- Exercise aim
Copying exactly, give the lines in the material below from the one with "Given: Select the Captcha control" to the one with "516x235 pixels.", ends included, and nothing besides.

◇ ◇ ◇ ◇

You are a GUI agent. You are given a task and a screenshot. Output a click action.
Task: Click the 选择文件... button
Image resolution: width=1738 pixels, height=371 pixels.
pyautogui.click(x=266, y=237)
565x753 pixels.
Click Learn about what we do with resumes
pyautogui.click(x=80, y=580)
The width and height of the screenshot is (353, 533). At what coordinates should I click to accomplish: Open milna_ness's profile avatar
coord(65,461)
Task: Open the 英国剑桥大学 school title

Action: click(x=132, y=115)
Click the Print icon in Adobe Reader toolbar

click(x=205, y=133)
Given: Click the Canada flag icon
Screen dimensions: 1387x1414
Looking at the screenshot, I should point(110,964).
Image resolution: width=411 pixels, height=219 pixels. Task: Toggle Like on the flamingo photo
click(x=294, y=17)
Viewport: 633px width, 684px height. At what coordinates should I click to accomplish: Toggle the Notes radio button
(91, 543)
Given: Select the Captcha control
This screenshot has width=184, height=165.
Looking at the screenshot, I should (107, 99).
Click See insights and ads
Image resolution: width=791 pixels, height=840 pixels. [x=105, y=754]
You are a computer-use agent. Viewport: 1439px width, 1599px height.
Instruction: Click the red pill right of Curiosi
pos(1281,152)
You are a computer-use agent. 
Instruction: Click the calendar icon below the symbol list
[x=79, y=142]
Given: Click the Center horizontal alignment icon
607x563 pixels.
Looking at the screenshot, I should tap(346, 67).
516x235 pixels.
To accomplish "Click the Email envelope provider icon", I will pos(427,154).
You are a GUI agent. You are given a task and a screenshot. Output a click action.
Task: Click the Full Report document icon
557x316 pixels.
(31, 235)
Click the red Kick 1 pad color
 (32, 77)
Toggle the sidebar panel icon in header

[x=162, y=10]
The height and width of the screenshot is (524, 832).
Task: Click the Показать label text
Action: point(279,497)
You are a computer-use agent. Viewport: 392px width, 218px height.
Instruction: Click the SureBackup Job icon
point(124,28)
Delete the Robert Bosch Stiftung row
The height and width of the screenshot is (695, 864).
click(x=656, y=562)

◇ ◇ ◇ ◇

- Completed task
Given: Select the Captcha control
This screenshot has width=184, height=165.
Looking at the screenshot, I should (107, 99).
Click See insights and ads
Image resolution: width=791 pixels, height=840 pixels. [x=105, y=754]
You are a computer-use agent. Viewport: 1439px width, 1599px height.
Instruction: Click the red pill right of Curiosi
pos(1281,152)
You are a computer-use agent. 
Instruction: Click the calendar icon below the symbol list
[x=79, y=142]
Given: Click the Center horizontal alignment icon
607x563 pixels.
Looking at the screenshot, I should tap(346, 67).
516x235 pixels.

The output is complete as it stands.